Most authorities recommend repeating fine-needle aspiration (FNA) of
thyroid nodules when an initial FNA yields nondiagnostic results. In a
single-center study, Rhode Island researchers sought to determine outcomes
of this practice.
Among 5349 patients who underwent initial FNA of thyroid nodules, results
were nondiagnostic in 15%. Of these, 393 patients had sufficient follow-up
to warrant inclusion in this study; 336 underwent repeat FNA, with the
following results: 18 were suspicious for malignancy, but surgical resection confirmed
malignancy in only 2 of those 18 cases.
245 were benign. 73 were persistently nondiagnostic: 24 of these patients had stable
nodules identified by serial ultrasound; and 49 patients underwent
surgery, with 5 malignancies diagnosed.Of the 57 patients who did not undergo repeat FNA, 27 underwent surgery (with 2 malignancies diagnosed), and 30 had ultrasound follow-up that
showed stable nodules.
In sum, 9 of 393 patients (2.3%) were diagnosed with thyroid cancer (6
papillary, 3 follicular). Average follow-up for patients with stable nodules identified by serial ultrasound was 3 years.

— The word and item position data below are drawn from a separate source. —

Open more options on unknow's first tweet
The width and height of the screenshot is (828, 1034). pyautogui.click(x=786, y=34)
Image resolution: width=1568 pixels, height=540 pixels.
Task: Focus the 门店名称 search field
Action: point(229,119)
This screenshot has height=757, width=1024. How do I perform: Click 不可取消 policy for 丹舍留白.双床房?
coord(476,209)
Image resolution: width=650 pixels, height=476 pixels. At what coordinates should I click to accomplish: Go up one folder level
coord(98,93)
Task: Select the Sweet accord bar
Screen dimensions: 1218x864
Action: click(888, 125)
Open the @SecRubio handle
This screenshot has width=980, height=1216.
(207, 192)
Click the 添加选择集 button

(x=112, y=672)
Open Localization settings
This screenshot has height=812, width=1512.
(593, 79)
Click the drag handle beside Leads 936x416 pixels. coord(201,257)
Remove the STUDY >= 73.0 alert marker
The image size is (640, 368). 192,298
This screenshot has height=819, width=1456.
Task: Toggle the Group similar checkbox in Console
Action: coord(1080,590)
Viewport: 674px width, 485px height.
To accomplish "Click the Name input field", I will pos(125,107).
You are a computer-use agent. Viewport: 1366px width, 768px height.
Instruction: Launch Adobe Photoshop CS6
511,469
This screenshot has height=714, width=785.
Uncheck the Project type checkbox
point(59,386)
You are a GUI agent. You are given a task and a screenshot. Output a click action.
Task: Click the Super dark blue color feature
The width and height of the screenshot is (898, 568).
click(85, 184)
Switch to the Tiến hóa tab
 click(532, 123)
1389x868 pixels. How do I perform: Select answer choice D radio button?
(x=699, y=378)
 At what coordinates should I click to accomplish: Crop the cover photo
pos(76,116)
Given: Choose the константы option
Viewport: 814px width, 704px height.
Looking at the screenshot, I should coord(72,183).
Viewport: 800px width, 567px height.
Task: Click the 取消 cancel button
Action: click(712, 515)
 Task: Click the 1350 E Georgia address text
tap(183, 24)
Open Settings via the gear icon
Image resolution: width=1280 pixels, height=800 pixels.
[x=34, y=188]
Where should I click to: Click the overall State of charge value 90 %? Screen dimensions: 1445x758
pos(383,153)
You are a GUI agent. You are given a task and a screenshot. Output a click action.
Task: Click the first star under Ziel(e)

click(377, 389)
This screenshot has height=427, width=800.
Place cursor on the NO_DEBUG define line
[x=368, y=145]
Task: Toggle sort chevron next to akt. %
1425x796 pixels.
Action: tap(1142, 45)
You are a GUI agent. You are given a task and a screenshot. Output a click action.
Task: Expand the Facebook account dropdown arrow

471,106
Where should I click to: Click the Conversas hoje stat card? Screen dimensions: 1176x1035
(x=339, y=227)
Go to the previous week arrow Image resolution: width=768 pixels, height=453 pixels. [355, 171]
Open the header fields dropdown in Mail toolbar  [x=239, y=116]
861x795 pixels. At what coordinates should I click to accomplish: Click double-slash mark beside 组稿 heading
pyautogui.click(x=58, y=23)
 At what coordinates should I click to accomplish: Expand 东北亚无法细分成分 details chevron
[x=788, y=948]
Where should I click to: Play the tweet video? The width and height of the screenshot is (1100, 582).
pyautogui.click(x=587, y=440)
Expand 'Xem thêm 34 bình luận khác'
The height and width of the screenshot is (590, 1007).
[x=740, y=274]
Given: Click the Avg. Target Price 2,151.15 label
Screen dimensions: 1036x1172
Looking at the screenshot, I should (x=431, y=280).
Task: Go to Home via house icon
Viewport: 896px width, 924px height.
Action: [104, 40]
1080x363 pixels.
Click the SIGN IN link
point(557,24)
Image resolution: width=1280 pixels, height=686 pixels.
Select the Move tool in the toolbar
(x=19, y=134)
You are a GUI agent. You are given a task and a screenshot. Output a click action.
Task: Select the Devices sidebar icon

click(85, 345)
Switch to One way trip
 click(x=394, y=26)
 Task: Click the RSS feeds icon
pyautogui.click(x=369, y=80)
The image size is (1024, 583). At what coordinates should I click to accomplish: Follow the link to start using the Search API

Because most patients with suspicious repeat FNA did not have cancer, whereas a few patients with nondiagnostic repeat FNA did have cancer, the authors question the utility of repeating FNA when an
initial FNA is nondiagnostic. Instead, they suggest conservative follow-up with serial ultrasound for most patients and surgical resection for selected patients with high-risk clinical or ultrasound features.
Comments: We at Gems Editorial Team will suggest physicians make intelligent decisions on an individual basis.